NATAL DAN REVOLUSI MENTAL

, , No Comments

NATAL DAN REVOLUSI MENTAL
oleh Nasokhili Giawa

Keterasingan manusia karena dosa menyebabkan manusia mencari berbagai macam cara dan jalan untuk menemukan jatidiri dan untuk menemukan Tuhan.  Interupsi dosa ke dalam kehidupan manusia telah memporak-porandakan banyak hal. Dosa merusak relasi yang baik dengan Tuhan, relasi dengan sesama, dan relasi dengan ciptaan lainnya. Paradigma berpikir manusia menjadi terganggu, tercemar, dan cenderung korup. Karakter manusia menjadi rusak bahkan mencapai titik nadir yang terendah dan hampir sulit membedakan mana yang baik dan mana yang jahat. Singkatnya, mentalitas-moralitas-spiritualitas manusia menjadi terganggu oleh karena magnet dosa yang sangat kuat.
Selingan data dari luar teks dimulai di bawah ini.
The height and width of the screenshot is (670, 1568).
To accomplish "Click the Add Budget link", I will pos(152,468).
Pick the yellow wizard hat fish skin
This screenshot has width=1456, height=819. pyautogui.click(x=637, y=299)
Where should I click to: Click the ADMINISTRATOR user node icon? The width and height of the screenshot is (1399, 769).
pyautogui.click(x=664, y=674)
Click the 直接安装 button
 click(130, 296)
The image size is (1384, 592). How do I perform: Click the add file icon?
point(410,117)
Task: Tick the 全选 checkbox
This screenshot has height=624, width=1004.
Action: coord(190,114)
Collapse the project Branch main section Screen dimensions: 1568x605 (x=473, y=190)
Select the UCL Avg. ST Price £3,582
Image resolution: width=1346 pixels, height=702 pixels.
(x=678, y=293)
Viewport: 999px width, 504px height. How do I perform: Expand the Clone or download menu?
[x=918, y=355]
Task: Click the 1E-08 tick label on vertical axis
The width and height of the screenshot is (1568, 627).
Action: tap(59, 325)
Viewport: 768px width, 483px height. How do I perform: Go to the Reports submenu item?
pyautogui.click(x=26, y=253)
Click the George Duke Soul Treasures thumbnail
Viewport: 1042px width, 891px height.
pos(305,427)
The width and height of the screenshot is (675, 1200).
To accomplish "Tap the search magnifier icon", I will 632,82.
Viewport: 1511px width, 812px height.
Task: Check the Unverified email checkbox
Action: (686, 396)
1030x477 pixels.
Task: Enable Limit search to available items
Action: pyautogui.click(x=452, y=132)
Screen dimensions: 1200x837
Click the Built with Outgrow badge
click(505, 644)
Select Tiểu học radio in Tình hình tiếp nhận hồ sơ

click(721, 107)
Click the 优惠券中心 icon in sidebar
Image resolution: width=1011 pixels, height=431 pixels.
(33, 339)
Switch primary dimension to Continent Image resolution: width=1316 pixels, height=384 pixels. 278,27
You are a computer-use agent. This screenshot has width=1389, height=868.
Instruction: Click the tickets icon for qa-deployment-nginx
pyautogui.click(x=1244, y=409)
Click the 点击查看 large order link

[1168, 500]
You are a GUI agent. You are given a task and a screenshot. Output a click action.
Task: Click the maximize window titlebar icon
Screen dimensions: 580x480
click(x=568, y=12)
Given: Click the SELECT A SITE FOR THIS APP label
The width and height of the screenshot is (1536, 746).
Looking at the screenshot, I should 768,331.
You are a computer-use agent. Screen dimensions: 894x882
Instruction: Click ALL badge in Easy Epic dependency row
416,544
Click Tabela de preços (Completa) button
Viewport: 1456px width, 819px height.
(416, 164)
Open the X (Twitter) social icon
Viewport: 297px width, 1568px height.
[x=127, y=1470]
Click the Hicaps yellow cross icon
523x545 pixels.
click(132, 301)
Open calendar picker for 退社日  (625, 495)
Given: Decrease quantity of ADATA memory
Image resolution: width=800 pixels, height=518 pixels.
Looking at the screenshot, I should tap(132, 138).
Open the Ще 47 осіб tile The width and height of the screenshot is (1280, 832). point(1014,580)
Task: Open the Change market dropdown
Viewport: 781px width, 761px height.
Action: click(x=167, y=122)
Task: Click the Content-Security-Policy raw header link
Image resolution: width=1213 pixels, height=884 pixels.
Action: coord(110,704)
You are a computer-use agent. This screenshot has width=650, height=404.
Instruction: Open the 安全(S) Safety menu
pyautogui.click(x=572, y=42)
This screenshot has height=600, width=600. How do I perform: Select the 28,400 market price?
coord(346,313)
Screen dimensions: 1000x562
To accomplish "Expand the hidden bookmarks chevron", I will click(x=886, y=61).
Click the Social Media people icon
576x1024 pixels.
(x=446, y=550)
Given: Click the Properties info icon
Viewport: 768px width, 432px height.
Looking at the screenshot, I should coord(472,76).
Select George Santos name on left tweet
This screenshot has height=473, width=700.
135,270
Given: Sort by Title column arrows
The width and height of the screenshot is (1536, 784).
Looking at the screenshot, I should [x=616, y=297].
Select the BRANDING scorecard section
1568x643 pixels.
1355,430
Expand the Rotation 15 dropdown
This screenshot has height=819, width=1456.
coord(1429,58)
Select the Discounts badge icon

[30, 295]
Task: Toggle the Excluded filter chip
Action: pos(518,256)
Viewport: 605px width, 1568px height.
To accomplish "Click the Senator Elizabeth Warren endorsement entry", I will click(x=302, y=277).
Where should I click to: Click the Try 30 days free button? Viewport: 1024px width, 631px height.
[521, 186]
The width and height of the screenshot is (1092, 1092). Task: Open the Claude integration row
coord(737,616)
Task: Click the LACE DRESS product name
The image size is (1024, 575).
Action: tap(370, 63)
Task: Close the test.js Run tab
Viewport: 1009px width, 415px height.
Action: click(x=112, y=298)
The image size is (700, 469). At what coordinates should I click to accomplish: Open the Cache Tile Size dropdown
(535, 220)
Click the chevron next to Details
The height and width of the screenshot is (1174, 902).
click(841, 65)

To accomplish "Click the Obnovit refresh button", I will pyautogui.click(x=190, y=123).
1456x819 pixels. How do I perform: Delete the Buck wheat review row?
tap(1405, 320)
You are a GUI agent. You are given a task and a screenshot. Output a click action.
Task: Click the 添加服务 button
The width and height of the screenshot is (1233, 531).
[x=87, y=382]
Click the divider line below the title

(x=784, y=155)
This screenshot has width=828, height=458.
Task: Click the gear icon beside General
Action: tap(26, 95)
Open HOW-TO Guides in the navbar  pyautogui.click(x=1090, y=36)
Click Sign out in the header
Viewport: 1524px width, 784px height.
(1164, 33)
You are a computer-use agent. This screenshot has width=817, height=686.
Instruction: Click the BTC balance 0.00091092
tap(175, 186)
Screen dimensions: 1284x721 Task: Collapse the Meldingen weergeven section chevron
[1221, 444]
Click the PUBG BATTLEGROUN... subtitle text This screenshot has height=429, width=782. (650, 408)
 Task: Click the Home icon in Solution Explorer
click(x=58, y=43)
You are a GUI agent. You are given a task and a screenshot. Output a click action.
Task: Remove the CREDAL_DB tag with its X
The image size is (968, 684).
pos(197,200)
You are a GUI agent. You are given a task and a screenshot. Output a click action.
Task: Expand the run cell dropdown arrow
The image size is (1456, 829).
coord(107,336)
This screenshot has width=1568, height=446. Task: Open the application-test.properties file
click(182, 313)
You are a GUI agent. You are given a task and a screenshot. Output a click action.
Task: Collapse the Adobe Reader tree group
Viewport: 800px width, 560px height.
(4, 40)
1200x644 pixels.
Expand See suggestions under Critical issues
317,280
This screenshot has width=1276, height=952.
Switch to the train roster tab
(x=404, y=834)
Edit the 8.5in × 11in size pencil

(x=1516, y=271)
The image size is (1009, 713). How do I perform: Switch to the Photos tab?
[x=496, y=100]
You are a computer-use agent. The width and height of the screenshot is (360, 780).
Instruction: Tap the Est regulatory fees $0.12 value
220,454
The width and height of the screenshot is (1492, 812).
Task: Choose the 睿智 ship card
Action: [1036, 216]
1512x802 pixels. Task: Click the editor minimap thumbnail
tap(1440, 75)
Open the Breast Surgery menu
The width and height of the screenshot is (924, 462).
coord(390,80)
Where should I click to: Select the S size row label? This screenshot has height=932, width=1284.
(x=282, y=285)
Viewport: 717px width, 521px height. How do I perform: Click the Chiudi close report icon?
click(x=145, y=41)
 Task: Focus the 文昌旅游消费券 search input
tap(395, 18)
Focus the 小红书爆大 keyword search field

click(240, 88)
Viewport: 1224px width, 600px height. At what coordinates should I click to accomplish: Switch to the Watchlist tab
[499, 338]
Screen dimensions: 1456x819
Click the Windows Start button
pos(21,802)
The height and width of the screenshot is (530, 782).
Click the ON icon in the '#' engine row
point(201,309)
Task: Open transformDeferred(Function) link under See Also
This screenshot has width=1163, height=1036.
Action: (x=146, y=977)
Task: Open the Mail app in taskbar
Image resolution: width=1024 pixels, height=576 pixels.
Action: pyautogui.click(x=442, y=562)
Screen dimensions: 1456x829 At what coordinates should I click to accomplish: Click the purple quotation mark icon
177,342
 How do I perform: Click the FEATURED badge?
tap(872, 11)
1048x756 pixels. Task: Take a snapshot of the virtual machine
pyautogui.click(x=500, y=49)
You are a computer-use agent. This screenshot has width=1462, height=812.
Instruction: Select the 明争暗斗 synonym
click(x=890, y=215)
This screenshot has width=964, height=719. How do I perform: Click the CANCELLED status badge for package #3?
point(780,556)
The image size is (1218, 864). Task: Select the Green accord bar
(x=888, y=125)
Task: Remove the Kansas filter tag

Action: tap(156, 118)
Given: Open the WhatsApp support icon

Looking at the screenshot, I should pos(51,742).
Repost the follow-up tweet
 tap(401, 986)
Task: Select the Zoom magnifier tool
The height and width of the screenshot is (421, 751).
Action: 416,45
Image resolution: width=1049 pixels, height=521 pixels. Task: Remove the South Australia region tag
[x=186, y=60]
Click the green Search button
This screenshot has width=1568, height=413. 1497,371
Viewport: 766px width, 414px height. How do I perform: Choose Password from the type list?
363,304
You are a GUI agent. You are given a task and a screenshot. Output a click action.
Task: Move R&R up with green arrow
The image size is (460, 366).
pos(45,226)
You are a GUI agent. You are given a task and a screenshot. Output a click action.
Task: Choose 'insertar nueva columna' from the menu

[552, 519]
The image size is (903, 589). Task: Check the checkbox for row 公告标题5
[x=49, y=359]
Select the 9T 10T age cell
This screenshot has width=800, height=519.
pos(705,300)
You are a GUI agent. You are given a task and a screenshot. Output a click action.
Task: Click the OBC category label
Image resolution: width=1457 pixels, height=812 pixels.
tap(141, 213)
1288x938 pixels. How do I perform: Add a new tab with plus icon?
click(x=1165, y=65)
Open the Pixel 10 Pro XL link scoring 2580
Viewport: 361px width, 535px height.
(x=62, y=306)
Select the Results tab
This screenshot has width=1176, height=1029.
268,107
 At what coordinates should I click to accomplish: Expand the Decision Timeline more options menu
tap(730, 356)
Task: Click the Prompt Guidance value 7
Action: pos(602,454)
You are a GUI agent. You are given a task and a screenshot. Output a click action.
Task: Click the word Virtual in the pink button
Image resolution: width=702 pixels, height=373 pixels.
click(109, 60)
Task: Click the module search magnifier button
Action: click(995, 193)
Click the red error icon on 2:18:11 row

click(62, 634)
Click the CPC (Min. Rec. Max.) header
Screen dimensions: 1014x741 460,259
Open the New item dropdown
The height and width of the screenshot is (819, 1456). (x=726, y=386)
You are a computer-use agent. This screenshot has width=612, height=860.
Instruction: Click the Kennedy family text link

Filsuf Italia Giovanni Pico Della Mirandola (1463-1494) dengan pandangan humanismenya tentang ‘nilai manusia’ ia mengatakan, “Di tengah dunia, Allah meletakkan manusia, tanpa tempat yang tetap, tanpa pembentukan yang tetap, tanpa karya yang tersendiri seperti Dia membagikan kepada semua makhluk lain.  Manusia dapat turun nilainya dan berubah seperti binatang, tetapi dia dapat juga naik ke surga – semuanya terletak pada kehendaknya sendiri.” Sekalipun pemikiran Giovanni dominan pandangan humanistik, tetapi kondisi inilah yang sedang mengemuka pada zaman ini.  Karena itu, syukuran Natal yang dirayakan oleh umat kristiani mengingatkan bahwa Yesus Kristus datang untuk menaklukkan kuasa dosa dan solusi kemerdekaan serta pemerdekaan di dalam Dia.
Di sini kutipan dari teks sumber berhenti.